↓↓↓
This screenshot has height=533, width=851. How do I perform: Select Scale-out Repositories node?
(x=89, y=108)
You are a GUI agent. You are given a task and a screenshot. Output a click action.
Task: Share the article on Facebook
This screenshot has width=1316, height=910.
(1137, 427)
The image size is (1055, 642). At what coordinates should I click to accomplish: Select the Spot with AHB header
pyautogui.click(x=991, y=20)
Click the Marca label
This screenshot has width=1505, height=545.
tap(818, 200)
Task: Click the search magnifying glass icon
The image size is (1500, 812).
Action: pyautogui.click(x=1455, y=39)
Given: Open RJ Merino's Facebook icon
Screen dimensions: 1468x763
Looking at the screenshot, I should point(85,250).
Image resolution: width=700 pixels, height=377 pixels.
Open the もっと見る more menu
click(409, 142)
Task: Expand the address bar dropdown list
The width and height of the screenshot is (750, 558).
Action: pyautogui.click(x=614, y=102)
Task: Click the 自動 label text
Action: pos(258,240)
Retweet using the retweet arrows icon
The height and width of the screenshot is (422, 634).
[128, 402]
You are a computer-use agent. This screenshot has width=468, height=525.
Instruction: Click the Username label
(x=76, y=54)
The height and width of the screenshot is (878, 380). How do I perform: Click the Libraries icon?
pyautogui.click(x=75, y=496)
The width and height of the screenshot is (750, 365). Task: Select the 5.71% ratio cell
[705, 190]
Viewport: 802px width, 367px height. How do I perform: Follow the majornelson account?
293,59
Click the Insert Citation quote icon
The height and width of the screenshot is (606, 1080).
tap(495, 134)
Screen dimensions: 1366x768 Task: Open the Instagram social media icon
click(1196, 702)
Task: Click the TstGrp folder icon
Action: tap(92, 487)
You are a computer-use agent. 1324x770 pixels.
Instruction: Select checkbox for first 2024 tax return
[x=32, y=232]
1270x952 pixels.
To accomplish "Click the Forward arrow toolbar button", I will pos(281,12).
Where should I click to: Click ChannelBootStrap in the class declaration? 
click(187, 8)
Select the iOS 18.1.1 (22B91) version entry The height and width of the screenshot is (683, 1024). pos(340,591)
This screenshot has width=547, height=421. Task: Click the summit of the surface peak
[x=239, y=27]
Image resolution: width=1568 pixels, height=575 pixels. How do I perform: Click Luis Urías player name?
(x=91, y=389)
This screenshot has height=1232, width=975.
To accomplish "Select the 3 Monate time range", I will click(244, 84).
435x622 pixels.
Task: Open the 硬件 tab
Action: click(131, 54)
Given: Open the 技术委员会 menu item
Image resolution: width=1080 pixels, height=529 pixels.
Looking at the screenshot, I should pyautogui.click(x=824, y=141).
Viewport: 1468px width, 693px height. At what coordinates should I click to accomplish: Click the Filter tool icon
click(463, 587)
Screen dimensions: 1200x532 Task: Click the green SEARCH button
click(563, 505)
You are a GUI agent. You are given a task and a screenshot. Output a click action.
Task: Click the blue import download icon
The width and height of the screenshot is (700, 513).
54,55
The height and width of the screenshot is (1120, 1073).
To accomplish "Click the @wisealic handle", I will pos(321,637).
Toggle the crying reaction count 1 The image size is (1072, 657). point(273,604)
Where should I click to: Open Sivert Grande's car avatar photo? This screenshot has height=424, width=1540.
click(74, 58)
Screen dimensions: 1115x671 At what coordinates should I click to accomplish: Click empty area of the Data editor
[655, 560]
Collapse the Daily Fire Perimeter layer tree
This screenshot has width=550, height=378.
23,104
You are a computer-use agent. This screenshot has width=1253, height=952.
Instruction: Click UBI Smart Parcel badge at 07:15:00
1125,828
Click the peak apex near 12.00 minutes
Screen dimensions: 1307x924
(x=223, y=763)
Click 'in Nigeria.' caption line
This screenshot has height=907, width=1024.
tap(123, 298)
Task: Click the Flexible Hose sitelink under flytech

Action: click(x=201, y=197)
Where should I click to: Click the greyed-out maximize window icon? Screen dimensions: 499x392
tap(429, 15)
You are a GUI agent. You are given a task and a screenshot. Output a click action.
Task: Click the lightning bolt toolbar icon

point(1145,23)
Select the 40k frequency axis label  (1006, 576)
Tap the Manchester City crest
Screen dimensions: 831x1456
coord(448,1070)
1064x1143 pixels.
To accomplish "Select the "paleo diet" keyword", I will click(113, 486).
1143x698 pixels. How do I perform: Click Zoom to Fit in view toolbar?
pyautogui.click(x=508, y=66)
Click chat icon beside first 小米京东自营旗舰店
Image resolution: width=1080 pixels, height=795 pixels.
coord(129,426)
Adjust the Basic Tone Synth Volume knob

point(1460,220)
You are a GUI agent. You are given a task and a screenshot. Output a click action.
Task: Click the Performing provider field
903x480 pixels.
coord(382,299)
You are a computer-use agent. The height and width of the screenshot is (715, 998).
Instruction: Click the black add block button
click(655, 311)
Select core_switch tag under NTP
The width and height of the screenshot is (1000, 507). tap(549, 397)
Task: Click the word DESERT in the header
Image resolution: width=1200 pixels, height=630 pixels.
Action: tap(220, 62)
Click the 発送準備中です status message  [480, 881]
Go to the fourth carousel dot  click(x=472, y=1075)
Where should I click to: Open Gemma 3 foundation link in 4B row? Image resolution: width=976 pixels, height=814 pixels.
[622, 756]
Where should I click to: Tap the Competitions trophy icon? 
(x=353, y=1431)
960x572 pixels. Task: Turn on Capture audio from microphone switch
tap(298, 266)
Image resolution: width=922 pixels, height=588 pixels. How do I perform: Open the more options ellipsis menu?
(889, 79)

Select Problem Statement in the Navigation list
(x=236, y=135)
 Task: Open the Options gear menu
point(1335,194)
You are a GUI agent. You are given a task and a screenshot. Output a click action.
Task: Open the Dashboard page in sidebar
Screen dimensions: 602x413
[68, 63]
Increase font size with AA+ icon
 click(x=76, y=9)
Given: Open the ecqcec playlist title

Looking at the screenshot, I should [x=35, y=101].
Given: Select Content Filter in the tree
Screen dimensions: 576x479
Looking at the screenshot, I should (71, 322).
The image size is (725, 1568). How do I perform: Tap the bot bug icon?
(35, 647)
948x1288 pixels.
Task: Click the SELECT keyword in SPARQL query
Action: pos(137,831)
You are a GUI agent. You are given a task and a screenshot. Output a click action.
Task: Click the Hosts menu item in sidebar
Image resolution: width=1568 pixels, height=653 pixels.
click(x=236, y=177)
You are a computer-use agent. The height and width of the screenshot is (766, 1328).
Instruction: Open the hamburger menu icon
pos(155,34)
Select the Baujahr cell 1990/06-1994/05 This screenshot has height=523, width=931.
↑↑↑
* Task to carry out:
Repeat all the records without altering a single word.

* Written response:
This screenshot has height=533, width=851. How do I perform: Select Scale-out Repositories node?
(x=89, y=108)
You are a GUI agent. You are given a task and a screenshot. Output a click action.
Task: Share the article on Facebook
This screenshot has width=1316, height=910.
(1137, 427)
The image size is (1055, 642). At what coordinates should I click to accomplish: Select the Spot with AHB header
pyautogui.click(x=991, y=20)
Click the Marca label
This screenshot has width=1505, height=545.
tap(818, 200)
Task: Click the search magnifying glass icon
The image size is (1500, 812).
Action: pyautogui.click(x=1455, y=39)
Given: Open RJ Merino's Facebook icon
Screen dimensions: 1468x763
Looking at the screenshot, I should point(85,250).
Image resolution: width=700 pixels, height=377 pixels.
Open the もっと見る more menu
click(409, 142)
Task: Expand the address bar dropdown list
The width and height of the screenshot is (750, 558).
Action: pyautogui.click(x=614, y=102)
Task: Click the 自動 label text
Action: pos(258,240)
Retweet using the retweet arrows icon
The height and width of the screenshot is (422, 634).
[128, 402]
You are a computer-use agent. This screenshot has width=468, height=525.
Instruction: Click the Username label
(x=76, y=54)
The height and width of the screenshot is (878, 380). How do I perform: Click the Libraries icon?
pyautogui.click(x=75, y=496)
The width and height of the screenshot is (750, 365). Task: Select the 5.71% ratio cell
[705, 190]
Viewport: 802px width, 367px height. How do I perform: Follow the majornelson account?
293,59
Click the Insert Citation quote icon
The height and width of the screenshot is (606, 1080).
tap(495, 134)
Screen dimensions: 1366x768 Task: Open the Instagram social media icon
click(1196, 702)
Task: Click the TstGrp folder icon
Action: tap(92, 487)
You are a computer-use agent. 1324x770 pixels.
Instruction: Select checkbox for first 2024 tax return
[x=32, y=232]
1270x952 pixels.
To accomplish "Click the Forward arrow toolbar button", I will pos(281,12).
Where should I click to: Click ChannelBootStrap in the class declaration? 
click(187, 8)
Select the iOS 18.1.1 (22B91) version entry The height and width of the screenshot is (683, 1024). pos(340,591)
This screenshot has width=547, height=421. Task: Click the summit of the surface peak
[x=239, y=27]
Image resolution: width=1568 pixels, height=575 pixels. How do I perform: Click Luis Urías player name?
(x=91, y=389)
This screenshot has height=1232, width=975.
To accomplish "Select the 3 Monate time range", I will click(244, 84).
435x622 pixels.
Task: Open the 硬件 tab
Action: click(131, 54)
Given: Open the 技术委员会 menu item
Image resolution: width=1080 pixels, height=529 pixels.
Looking at the screenshot, I should pyautogui.click(x=824, y=141).
Viewport: 1468px width, 693px height. At what coordinates should I click to accomplish: Click the Filter tool icon
click(463, 587)
Screen dimensions: 1200x532 Task: Click the green SEARCH button
click(563, 505)
You are a GUI agent. You are given a task and a screenshot. Output a click action.
Task: Click the blue import download icon
The width and height of the screenshot is (700, 513).
54,55
The height and width of the screenshot is (1120, 1073).
To accomplish "Click the @wisealic handle", I will pos(321,637).
Toggle the crying reaction count 1 The image size is (1072, 657). point(273,604)
Where should I click to: Open Sivert Grande's car avatar photo? This screenshot has height=424, width=1540.
click(74, 58)
Screen dimensions: 1115x671 At what coordinates should I click to accomplish: Click empty area of the Data editor
[655, 560]
Collapse the Daily Fire Perimeter layer tree
This screenshot has width=550, height=378.
23,104
You are a computer-use agent. This screenshot has width=1253, height=952.
Instruction: Click UBI Smart Parcel badge at 07:15:00
1125,828
Click the peak apex near 12.00 minutes
Screen dimensions: 1307x924
(x=223, y=763)
Click 'in Nigeria.' caption line
This screenshot has height=907, width=1024.
tap(123, 298)
Task: Click the Flexible Hose sitelink under flytech

Action: click(x=201, y=197)
Where should I click to: Click the greyed-out maximize window icon? Screen dimensions: 499x392
tap(429, 15)
You are a GUI agent. You are given a task and a screenshot. Output a click action.
Task: Click the lightning bolt toolbar icon

point(1145,23)
Select the 40k frequency axis label  (1006, 576)
Tap the Manchester City crest
Screen dimensions: 831x1456
coord(448,1070)
1064x1143 pixels.
To accomplish "Select the "paleo diet" keyword", I will click(113, 486).
1143x698 pixels. How do I perform: Click Zoom to Fit in view toolbar?
pyautogui.click(x=508, y=66)
Click chat icon beside first 小米京东自营旗舰店
Image resolution: width=1080 pixels, height=795 pixels.
coord(129,426)
Adjust the Basic Tone Synth Volume knob

point(1460,220)
You are a GUI agent. You are given a task and a screenshot. Output a click action.
Task: Click the Performing provider field
903x480 pixels.
coord(382,299)
You are a computer-use agent. The height and width of the screenshot is (715, 998).
Instruction: Click the black add block button
click(655, 311)
Select core_switch tag under NTP
The width and height of the screenshot is (1000, 507). tap(549, 397)
Task: Click the word DESERT in the header
Image resolution: width=1200 pixels, height=630 pixels.
Action: tap(220, 62)
Click the 発送準備中です status message  [480, 881]
Go to the fourth carousel dot  click(x=472, y=1075)
Where should I click to: Open Gemma 3 foundation link in 4B row? Image resolution: width=976 pixels, height=814 pixels.
[622, 756]
Where should I click to: Tap the Competitions trophy icon? 
(x=353, y=1431)
960x572 pixels. Task: Turn on Capture audio from microphone switch
tap(298, 266)
Image resolution: width=922 pixels, height=588 pixels. How do I perform: Open the more options ellipsis menu?
(889, 79)

Select Problem Statement in the Navigation list
(x=236, y=135)
 Task: Open the Options gear menu
point(1335,194)
You are a GUI agent. You are given a task and a screenshot. Output a click action.
Task: Open the Dashboard page in sidebar
Screen dimensions: 602x413
[68, 63]
Increase font size with AA+ icon
 click(x=76, y=9)
Given: Open the ecqcec playlist title

Looking at the screenshot, I should [x=35, y=101].
Given: Select Content Filter in the tree
Screen dimensions: 576x479
Looking at the screenshot, I should (71, 322).
The image size is (725, 1568). How do I perform: Tap the bot bug icon?
(35, 647)
948x1288 pixels.
Task: Click the SELECT keyword in SPARQL query
Action: pos(137,831)
You are a GUI agent. You are given a task and a screenshot. Output a click action.
Task: Click the Hosts menu item in sidebar
Image resolution: width=1568 pixels, height=653 pixels.
click(x=236, y=177)
You are a computer-use agent. The height and width of the screenshot is (766, 1328).
Instruction: Open the hamburger menu icon
pos(155,34)
Select the Baujahr cell 1990/06-1994/05 This screenshot has height=523, width=931.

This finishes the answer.